> [Exercise] Could you return all of the data exactly as given?

> [Records shown]
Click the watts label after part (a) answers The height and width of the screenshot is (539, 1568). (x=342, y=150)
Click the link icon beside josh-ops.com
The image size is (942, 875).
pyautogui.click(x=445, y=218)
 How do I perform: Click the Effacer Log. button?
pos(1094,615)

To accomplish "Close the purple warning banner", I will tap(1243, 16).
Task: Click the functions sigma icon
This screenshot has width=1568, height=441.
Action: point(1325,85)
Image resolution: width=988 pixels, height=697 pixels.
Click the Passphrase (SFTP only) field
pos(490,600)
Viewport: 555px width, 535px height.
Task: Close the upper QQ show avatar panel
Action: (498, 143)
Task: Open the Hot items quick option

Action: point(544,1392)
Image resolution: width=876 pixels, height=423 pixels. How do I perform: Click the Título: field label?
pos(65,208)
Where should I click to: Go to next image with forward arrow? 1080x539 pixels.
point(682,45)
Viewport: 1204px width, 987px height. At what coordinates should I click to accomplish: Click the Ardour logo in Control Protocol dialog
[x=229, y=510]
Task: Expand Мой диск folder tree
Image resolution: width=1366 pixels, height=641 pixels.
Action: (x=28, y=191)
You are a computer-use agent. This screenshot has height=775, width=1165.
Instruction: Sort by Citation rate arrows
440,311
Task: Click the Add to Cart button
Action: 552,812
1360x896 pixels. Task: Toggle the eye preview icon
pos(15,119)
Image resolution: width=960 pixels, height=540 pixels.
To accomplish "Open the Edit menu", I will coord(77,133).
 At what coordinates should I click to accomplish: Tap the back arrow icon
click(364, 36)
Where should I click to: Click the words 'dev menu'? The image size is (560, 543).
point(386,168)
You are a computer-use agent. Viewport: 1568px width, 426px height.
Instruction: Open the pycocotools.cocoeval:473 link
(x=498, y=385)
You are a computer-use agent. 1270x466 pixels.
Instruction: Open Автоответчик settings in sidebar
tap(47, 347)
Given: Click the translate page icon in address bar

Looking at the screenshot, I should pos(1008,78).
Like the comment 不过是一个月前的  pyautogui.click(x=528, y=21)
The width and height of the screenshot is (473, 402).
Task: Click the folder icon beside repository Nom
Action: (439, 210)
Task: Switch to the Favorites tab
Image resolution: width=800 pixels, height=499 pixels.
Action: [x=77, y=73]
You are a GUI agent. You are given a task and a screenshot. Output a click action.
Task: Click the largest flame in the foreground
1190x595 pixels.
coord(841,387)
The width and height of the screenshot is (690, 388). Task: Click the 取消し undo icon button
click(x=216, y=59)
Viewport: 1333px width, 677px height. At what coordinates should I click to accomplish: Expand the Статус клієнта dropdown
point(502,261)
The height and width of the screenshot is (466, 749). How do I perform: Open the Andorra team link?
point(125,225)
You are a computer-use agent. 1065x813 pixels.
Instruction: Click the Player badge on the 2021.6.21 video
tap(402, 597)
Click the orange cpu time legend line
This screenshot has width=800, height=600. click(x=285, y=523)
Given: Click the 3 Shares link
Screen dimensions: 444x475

> [Final answer]
Click the watts label after part (a) answers The height and width of the screenshot is (539, 1568). (x=342, y=150)
Click the link icon beside josh-ops.com
The image size is (942, 875).
pyautogui.click(x=445, y=218)
 How do I perform: Click the Effacer Log. button?
pos(1094,615)

To accomplish "Close the purple warning banner", I will tap(1243, 16).
Task: Click the functions sigma icon
This screenshot has width=1568, height=441.
Action: point(1325,85)
Image resolution: width=988 pixels, height=697 pixels.
Click the Passphrase (SFTP only) field
pos(490,600)
Viewport: 555px width, 535px height.
Task: Close the upper QQ show avatar panel
Action: (498, 143)
Task: Open the Hot items quick option

Action: point(544,1392)
Image resolution: width=876 pixels, height=423 pixels. How do I perform: Click the Título: field label?
pos(65,208)
Where should I click to: Go to next image with forward arrow? 1080x539 pixels.
point(682,45)
Viewport: 1204px width, 987px height. At what coordinates should I click to accomplish: Click the Ardour logo in Control Protocol dialog
[x=229, y=510]
Task: Expand Мой диск folder tree
Image resolution: width=1366 pixels, height=641 pixels.
Action: (x=28, y=191)
You are a computer-use agent. This screenshot has height=775, width=1165.
Instruction: Sort by Citation rate arrows
440,311
Task: Click the Add to Cart button
Action: 552,812
1360x896 pixels. Task: Toggle the eye preview icon
pos(15,119)
Image resolution: width=960 pixels, height=540 pixels.
To accomplish "Open the Edit menu", I will coord(77,133).
 At what coordinates should I click to accomplish: Tap the back arrow icon
click(364, 36)
Where should I click to: Click the words 'dev menu'? The image size is (560, 543).
point(386,168)
You are a computer-use agent. Viewport: 1568px width, 426px height.
Instruction: Open the pycocotools.cocoeval:473 link
(x=498, y=385)
You are a computer-use agent. 1270x466 pixels.
Instruction: Open Автоответчик settings in sidebar
tap(47, 347)
Given: Click the translate page icon in address bar

Looking at the screenshot, I should pos(1008,78).
Like the comment 不过是一个月前的  pyautogui.click(x=528, y=21)
The width and height of the screenshot is (473, 402).
Task: Click the folder icon beside repository Nom
Action: (439, 210)
Task: Switch to the Favorites tab
Image resolution: width=800 pixels, height=499 pixels.
Action: [x=77, y=73]
You are a GUI agent. You are given a task and a screenshot. Output a click action.
Task: Click the largest flame in the foreground
1190x595 pixels.
coord(841,387)
The width and height of the screenshot is (690, 388). Task: Click the 取消し undo icon button
click(x=216, y=59)
Viewport: 1333px width, 677px height. At what coordinates should I click to accomplish: Expand the Статус клієнта dropdown
point(502,261)
The height and width of the screenshot is (466, 749). How do I perform: Open the Andorra team link?
point(125,225)
You are a computer-use agent. 1065x813 pixels.
Instruction: Click the Player badge on the 2021.6.21 video
tap(402, 597)
Click the orange cpu time legend line
This screenshot has width=800, height=600. click(x=285, y=523)
Given: Click the 3 Shares link
Screen dimensions: 444x475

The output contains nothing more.